Table 2: MROH6 orthologs and related properties.
| Scientific name | Common name | Taxon | median date of divergence (MYA) | Accession # | Length (amino acids) | % identity to humans | % similarity to humans |
|---|---|---|---|---|---|---|---|
| Homo Sapiens | Humans | Primates | 0.0 | NP_001094348.1 | 719 | 100.0% | 100.0% |
| Theropithecus gelada | Gelada | Primates | 28.8 | XP_025250353.1 | 717 | 95.5% | 96.9% |
| Mus musculus | House mouse | Rodentia | 87.0 | NP_001269372.1 | 722 | 79.8% | 85.6% |
| Ursus maritimus | Polar bear | Carnivora | 94.0 | XP_040481956.1 | 705 | 79.5% | 84.4% |
| Bos taurus | Common cattle | Artiodactyl | 94.0 | XP_002692603.1 | 711 | 79.8% | 84.6% |
| Manis javanica | Malayan pangolin | Pholidota | 94.0 | KAI5929482.1 | 691 | 74.2% | 80.2% |
| Elephas maximus indicus | Indian elephant | Elephantidae | 99.0 | XP_049709696.1 | 717 | 80.8% | 85.8% |
| Sarcophilus harrisii | Tasmanian devil | Marsupialia | 160.0 | XP_031803182.1 | 735 | 57.9% | 66.7% |
| Ornithorhynchus anatinus | Platypus | Monotremes | 180.0 | XP_039767867.1 | 832 | 51.3% | 58.9% |
| Gallus gallus | Red junglefowl | Galliformes | 319.0 | XP_040537654.1 | 651 | 23.8% | 37.7% |
| Anas platyrhynchos | Mallard | Anseriformes | 319.0 | XP_071898069.1 | 736 | 20.4% | 32.6% |
| Falco naumanni | Lesser kestrel | Falconiformes | 319.0 | XP_040449421.1 | 583 | 20.7% | 32.7% |
| Patagioenas fasciata | Band-tailed pigeon | Columbiformes | 319.0 | XP_071666853.1 | 857 | 22.7% | 33.6% |
| Colius striatus | Speckled mousebird | Coliiformes | 319.0 | XP_061870785.1 | 581 | 22.0% | 32.9% |
| Candoia aspera | Papuan ground boa | Serpentes | 319.0 | XP_063156074.1 | 775 | 33.2% | 47.0% |
| Tiliqua scincoides | Common blue-tongued skink | Scincidae | 319.0 | XP_066477445.1 | 734 | 24.3% | 37.4% |
| Chelonia mydas | Green sea turtle | Cryptodira | 319.0 | XP_027683785.3 | 885 | 32.0% | 42.4% |
| Emydura macquarii macquarii | Macquarie River turtle | Pleurodira | 319.0 | XP_067392966.1 | 372 | 19.2% | 27.3% |
| Crocodylus porosus | Saltwater crocodile | Crocodilians | 319.0 | XP_019406236.1 | 169 | 6.4% | 9.6% |
| Amia calva | Ruddy bowfin | Actinopterygii | 429.0 | XP_066543890.1 | 168 | 7.2% | 10.9% |

=== Paralogs ===
MROH6 has multiple paralogs found in the human genome and is a member of the MROH family, consisting of seven other genes, as well as three pseudogenes.

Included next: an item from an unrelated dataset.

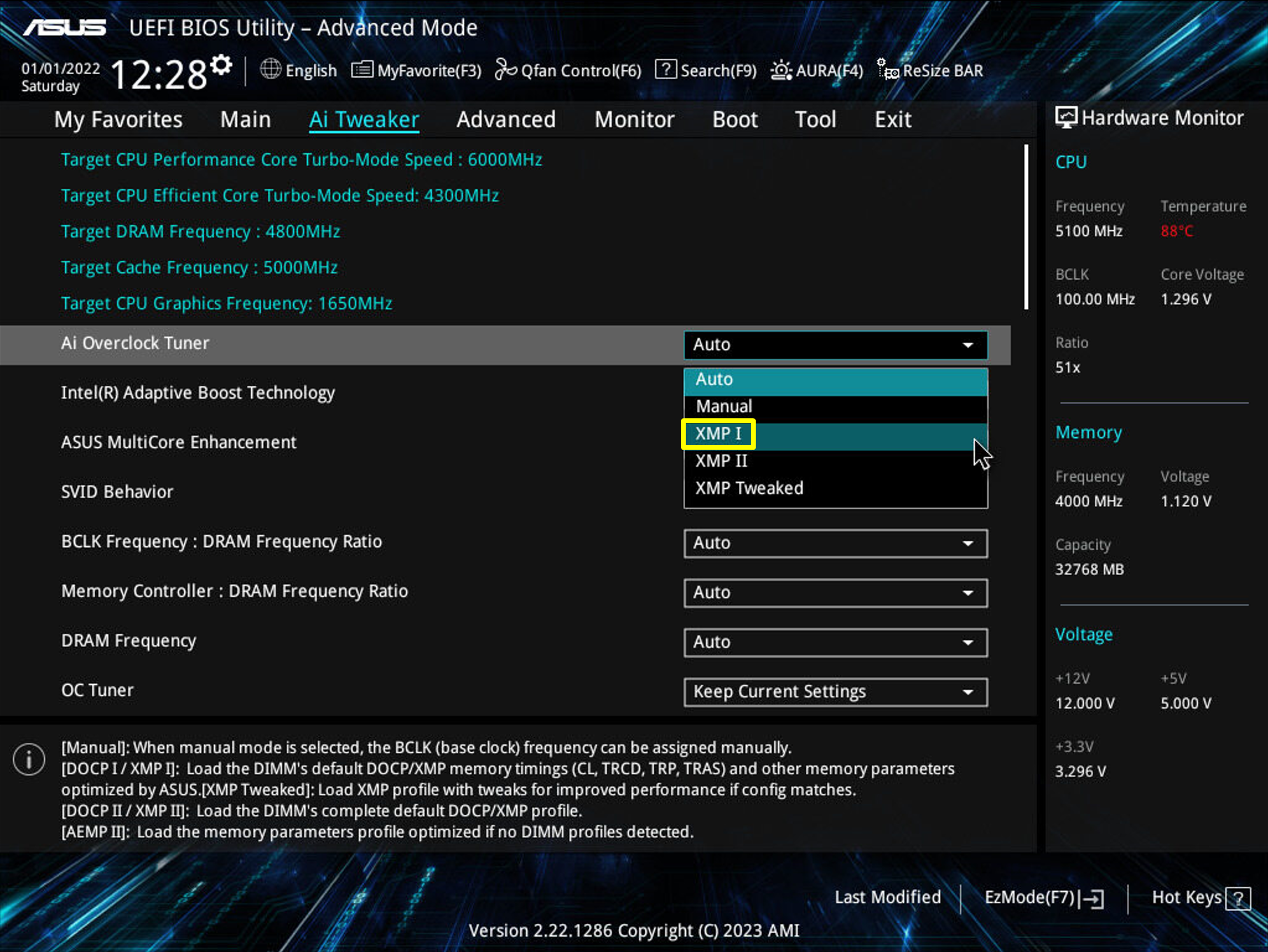
Task: Click Last Modified at the bottom
Action: pos(887,898)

Table 3: Paralogs of the human MROH6 gene.
| Paralog | Accession # | Length (amino acids) | Percent identity to MROH6 | Percent similarity to MROH6 |
|---|---|---|---|---|
| MRO | NP_114145 | 248 | 7.9% | 12.5% |
| MROH1 | NP_115826.3 | 1,641 | 12.0% | 16.9% |
| MROH2A | NP_001381568.1 | 1,674 | 10.2% | 17.0% |
| MROH2B | NP_775760.3 | 1,585 | 10.3% | 17.0% |
| MROH7 | NP_001034553.3 | 1,323 | 16.0% | 23.7% |
| MROH8 | NP_689716.4 | 1,052 | 15.8% | 27.0% |
| MROH9 | NP_001157101.1 | 861 | 18.3% | 31.1% |

== Interacting proteins ==
The MROH6 protein has been shown and predicted to interact with a wide variety of proteins with a wide variety of functions and localization. These include NUDT15, XPO1, NMNAT1, NMNAT2, NMNAT3, NAPRT, FTL, IQGAP1, SMCO3, NADSYN1, and FAAH.

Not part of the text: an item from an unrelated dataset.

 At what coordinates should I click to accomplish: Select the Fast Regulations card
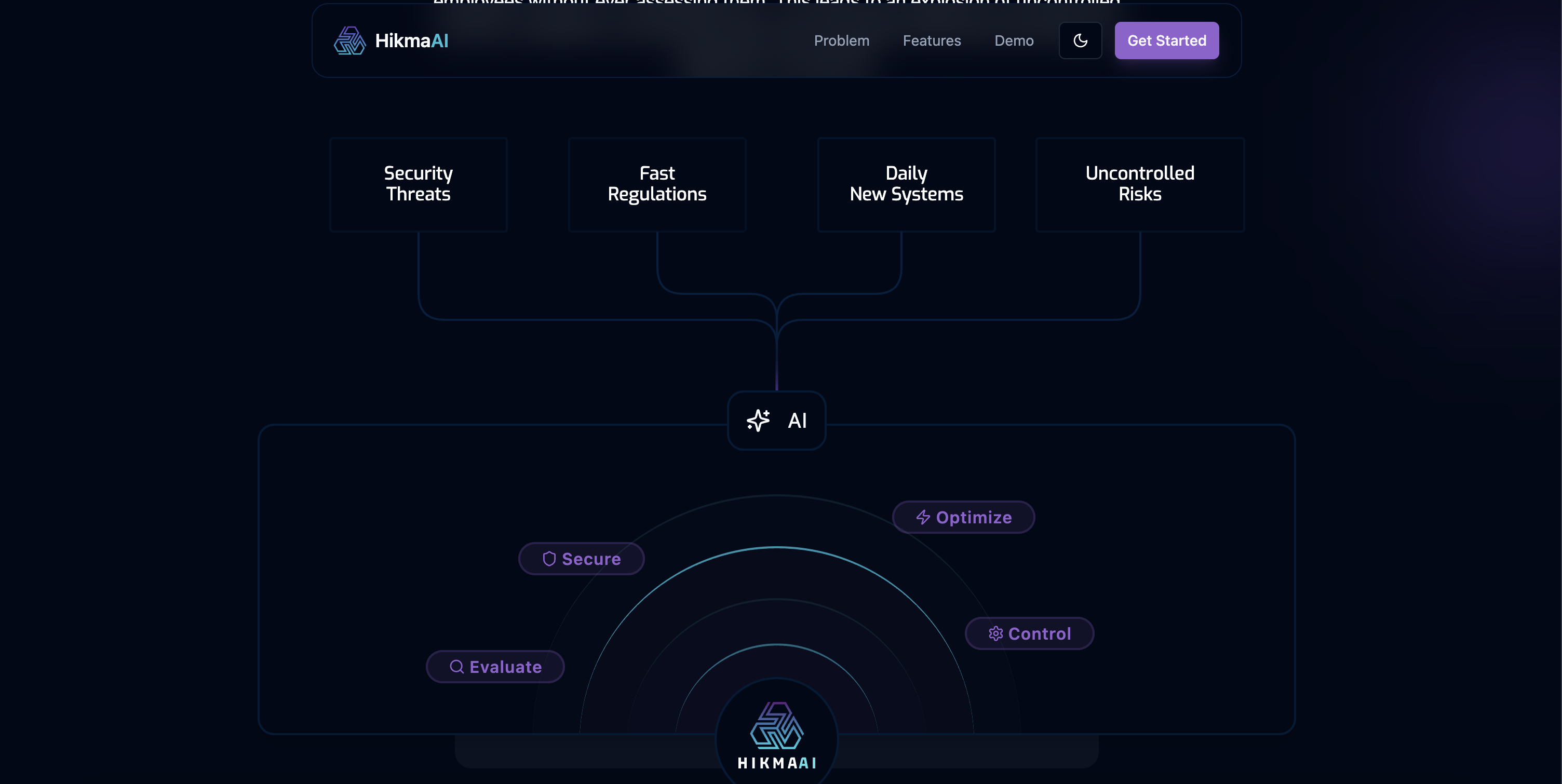coord(657,184)
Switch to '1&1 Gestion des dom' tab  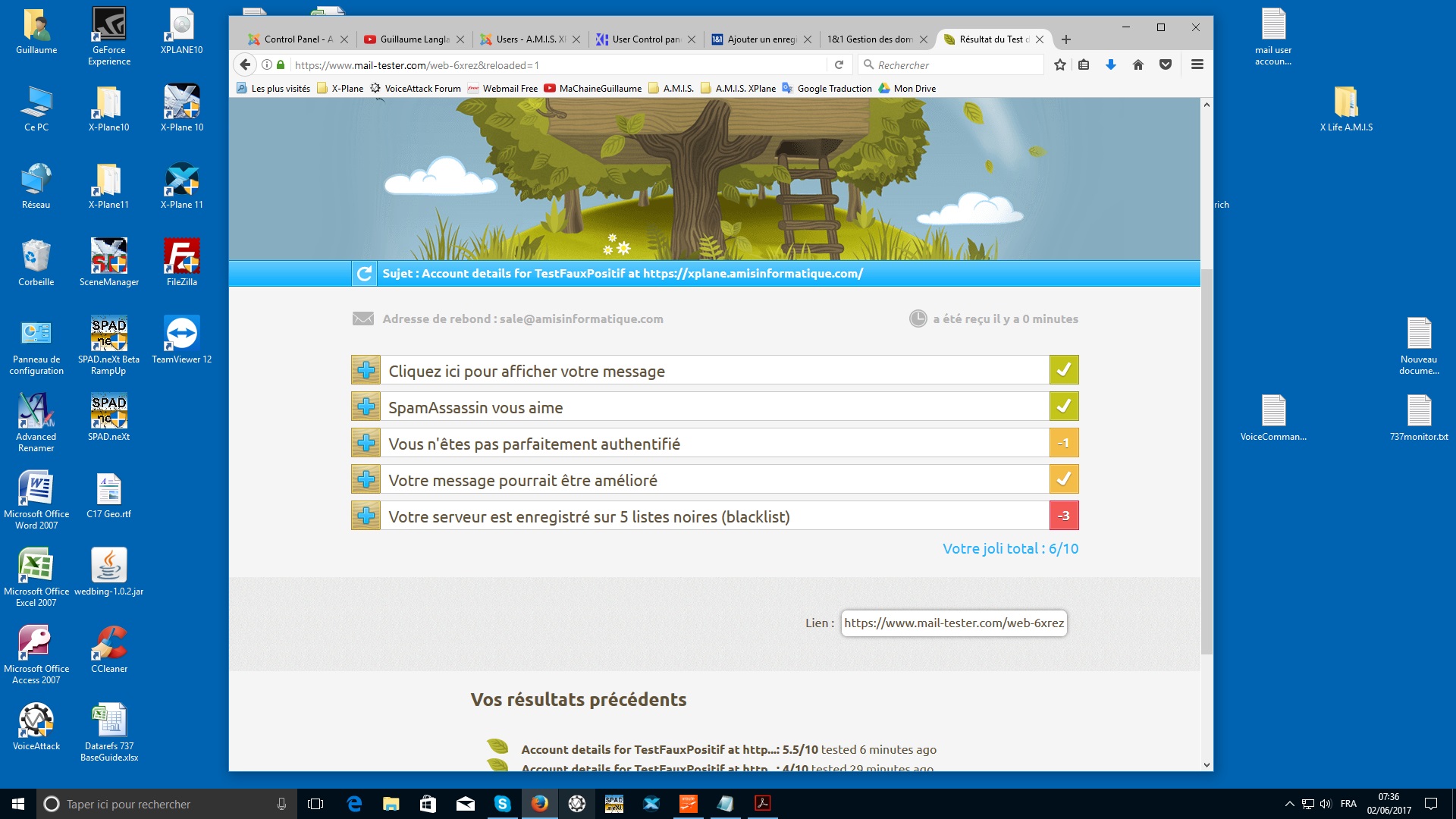[869, 39]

== Clinical significance ==
Little research has been done into MROH6. MROH6 has been identified as a possible contributor to neuroblastoma, with high expression of the protein leading to poor prognosis. Other studies have identified changes in MROH6 expression as a possible contributor to male infertility, changes in interleukin-18 levels, and gestational diabetes mellitus.